## Work to complete
Work out how many lines in these entries include the string "Task", and give only that figure.

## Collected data

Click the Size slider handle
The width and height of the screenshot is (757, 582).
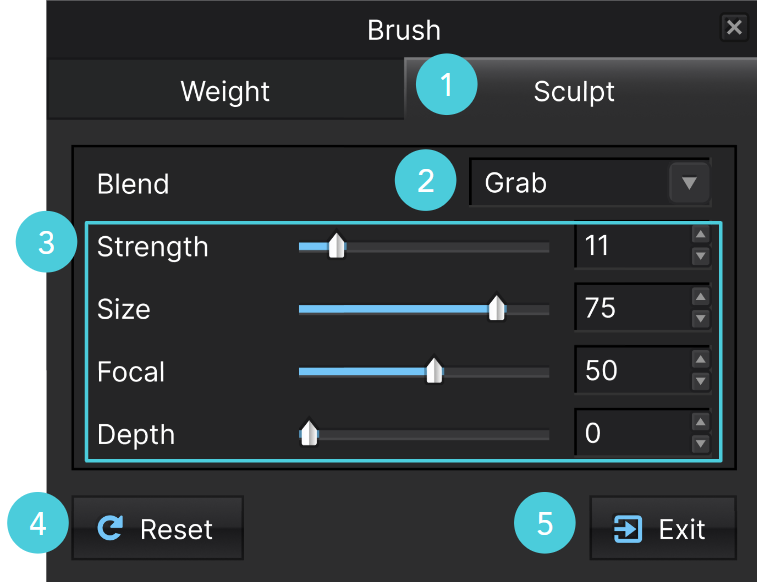coord(496,308)
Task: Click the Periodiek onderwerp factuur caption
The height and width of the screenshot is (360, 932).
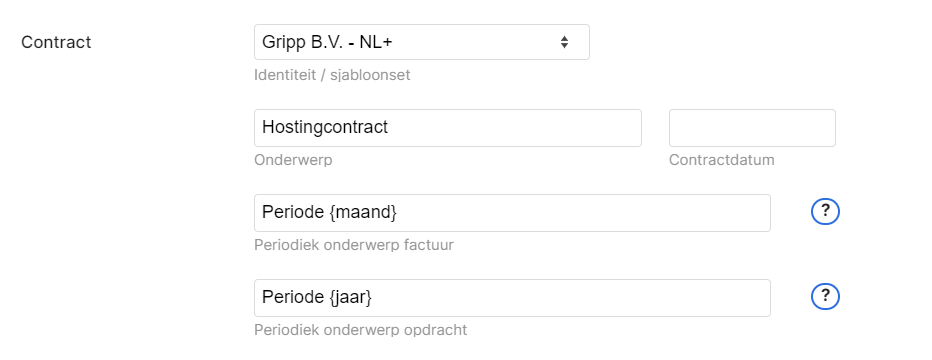Action: (354, 245)
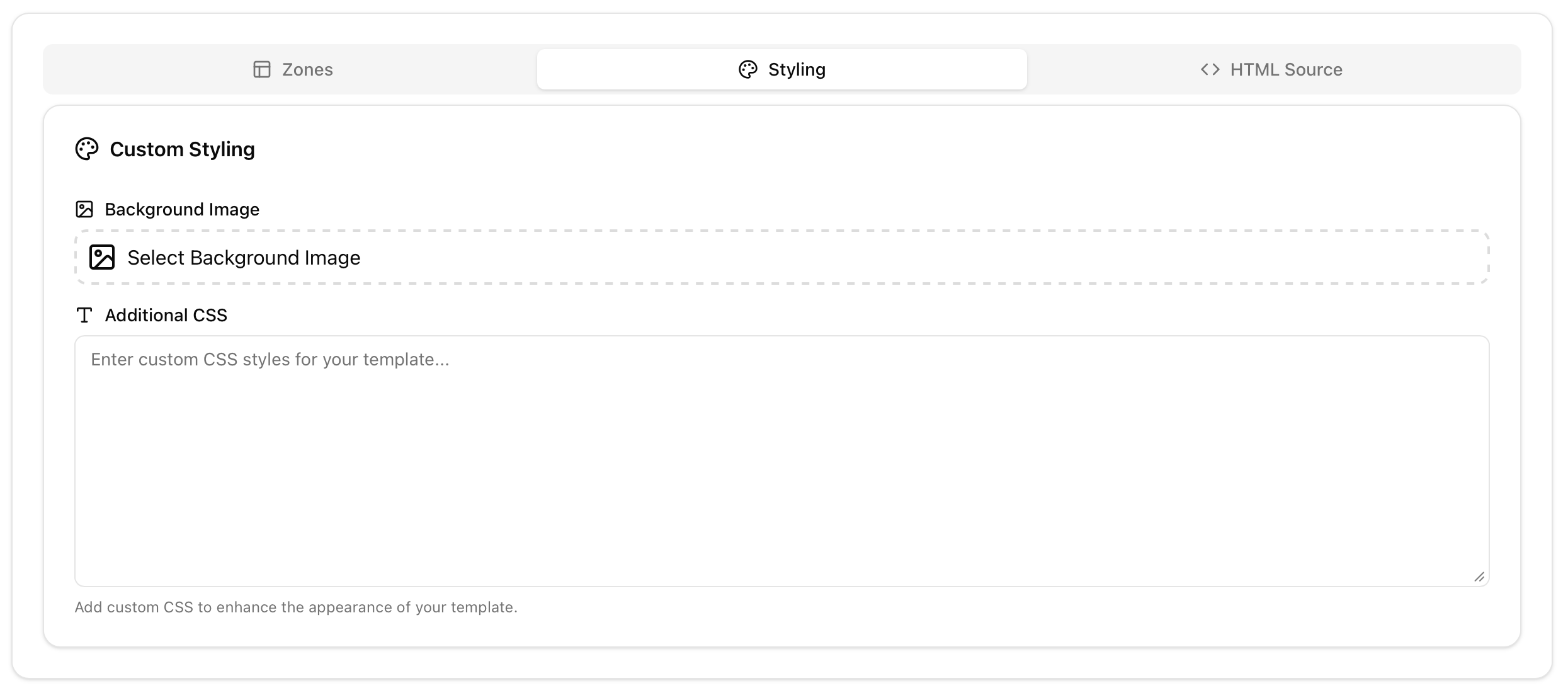Click the empty dashed background image dropzone area
Viewport: 1568px width, 693px height.
[882, 257]
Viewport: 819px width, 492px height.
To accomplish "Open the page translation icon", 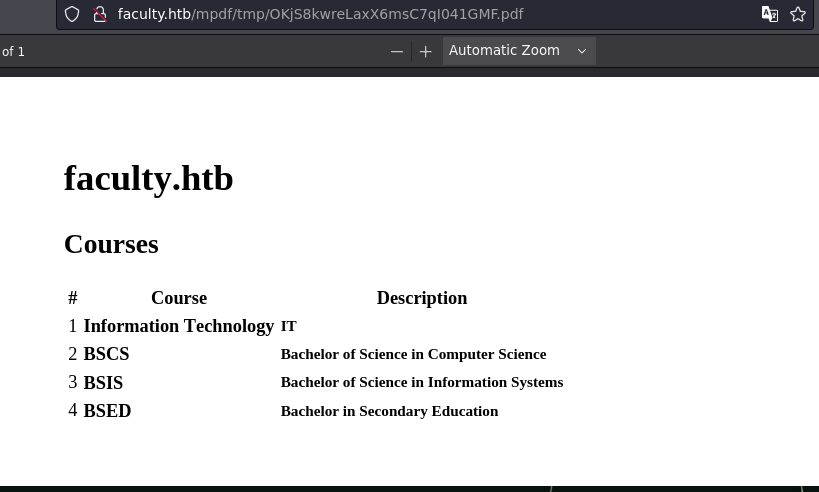I will pyautogui.click(x=769, y=14).
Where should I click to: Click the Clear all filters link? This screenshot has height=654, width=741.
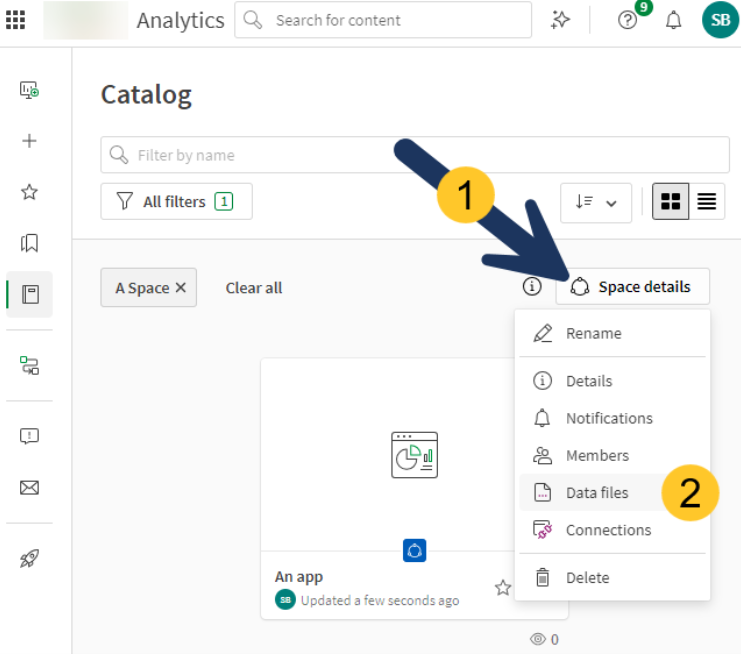tap(254, 288)
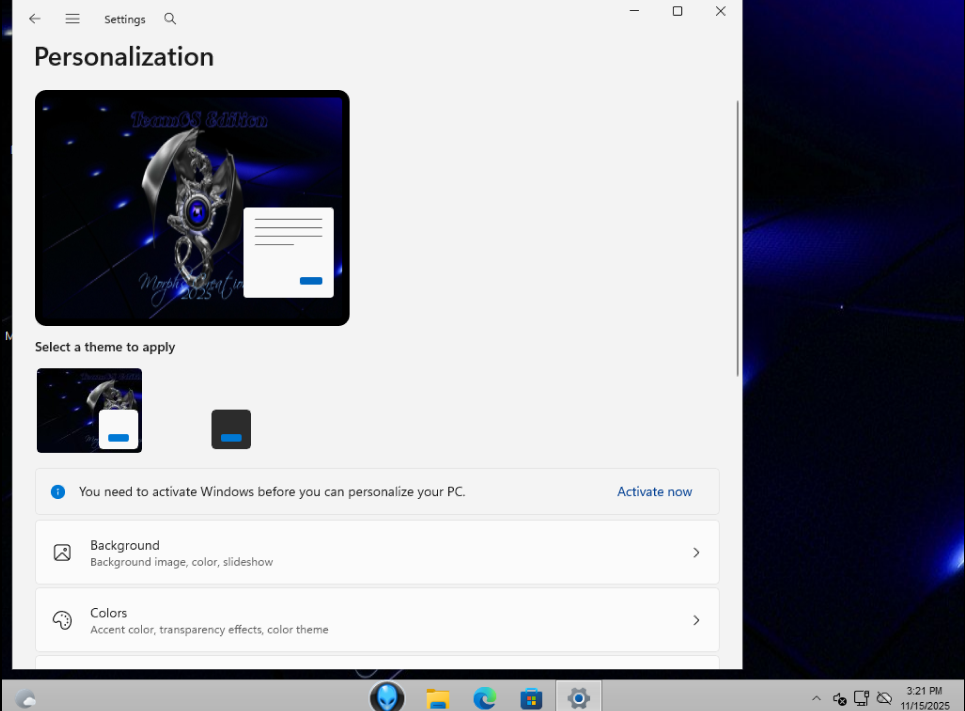Open the hamburger navigation menu
Screen dimensions: 965x711
tap(72, 19)
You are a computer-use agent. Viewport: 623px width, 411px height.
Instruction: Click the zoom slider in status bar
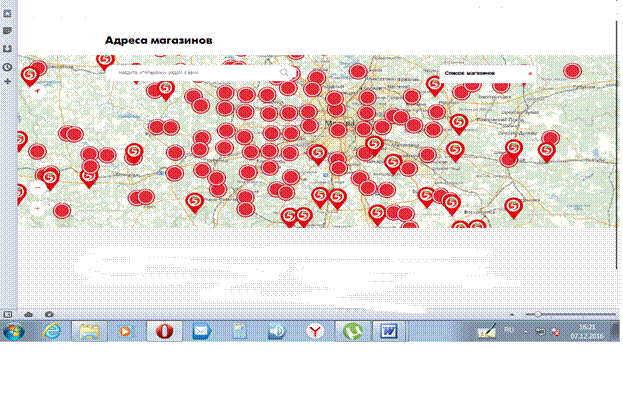[x=539, y=314]
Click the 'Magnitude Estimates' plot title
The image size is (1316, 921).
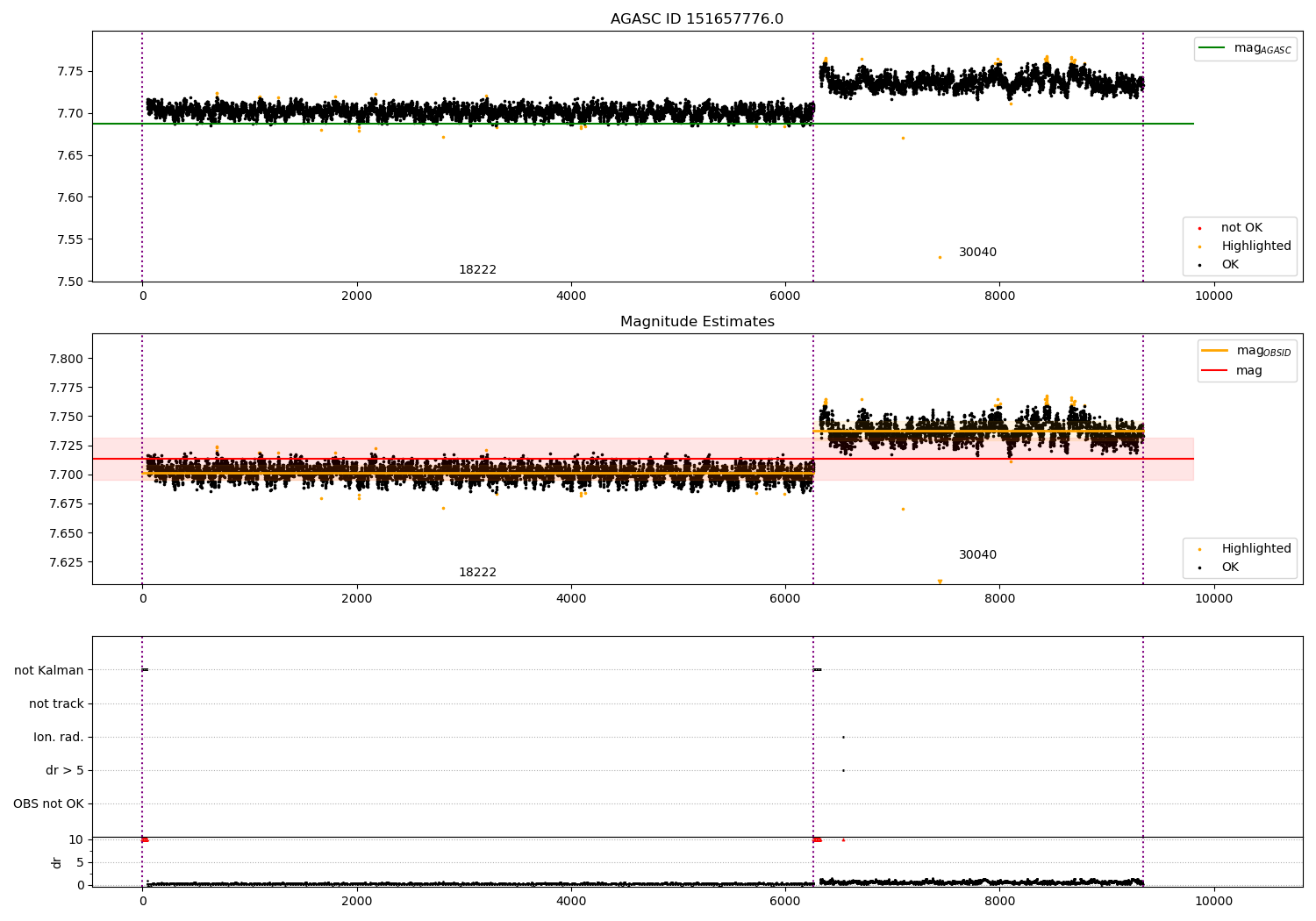[x=697, y=322]
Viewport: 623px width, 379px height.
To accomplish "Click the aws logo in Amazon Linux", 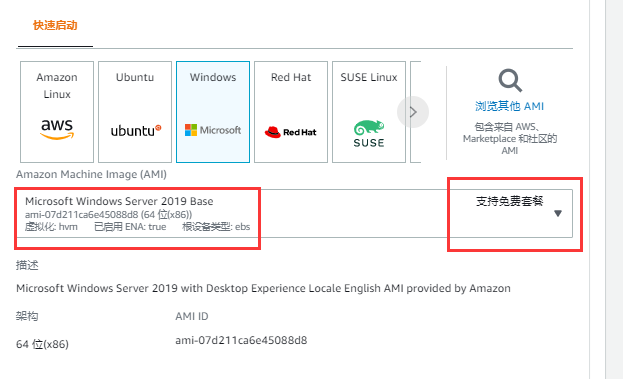I will coord(57,129).
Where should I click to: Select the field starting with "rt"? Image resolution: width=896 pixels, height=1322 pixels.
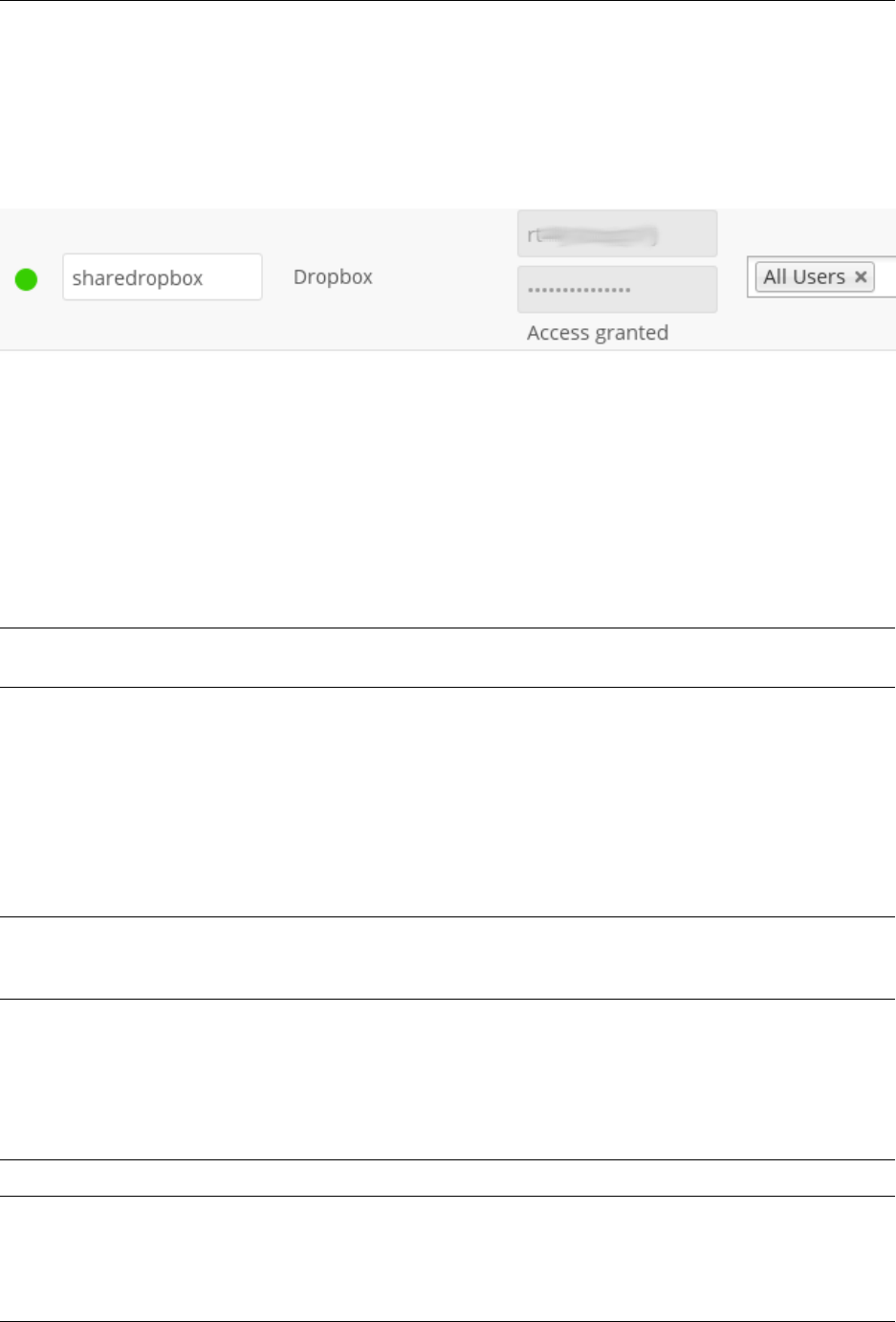tap(617, 234)
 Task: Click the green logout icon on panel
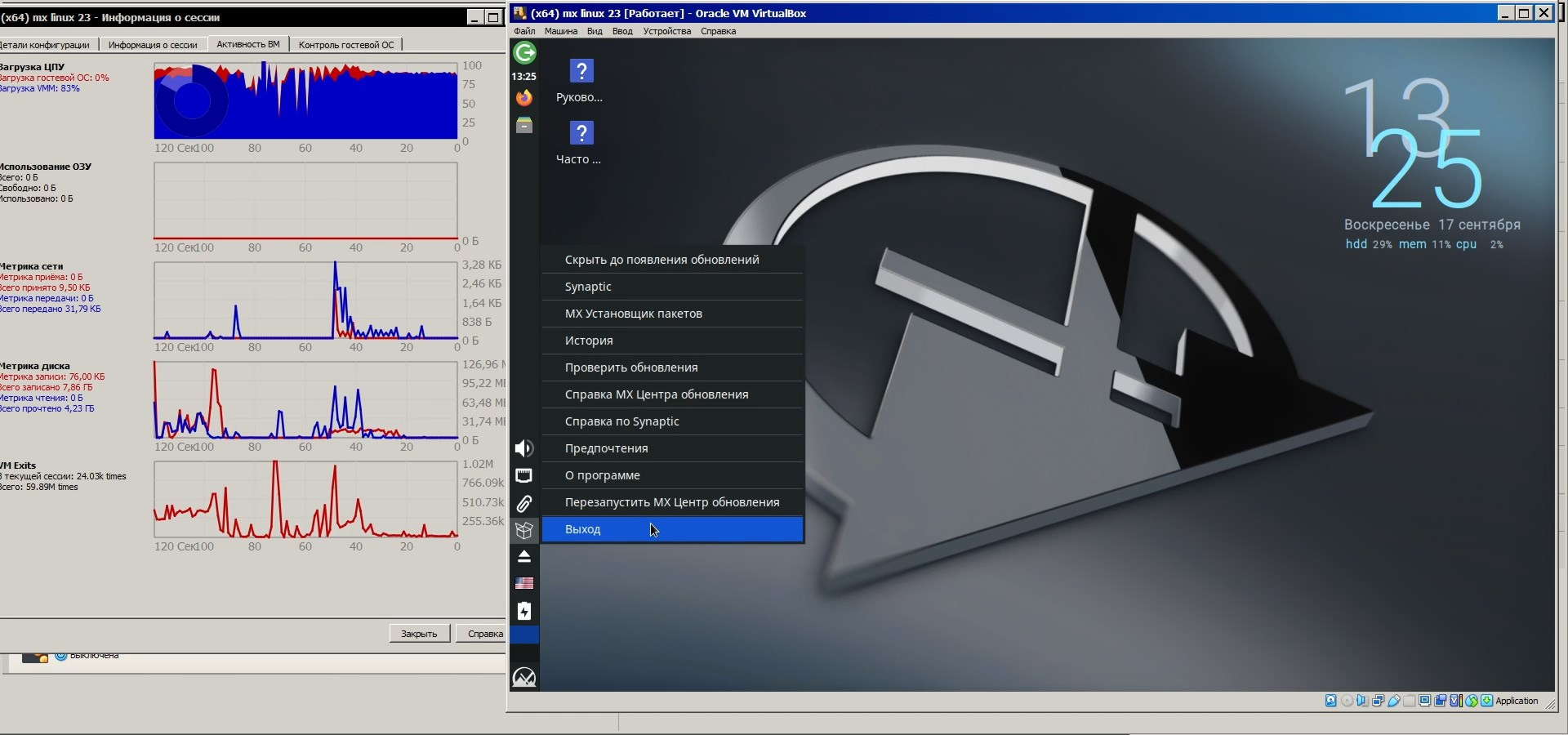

## Exercise response
2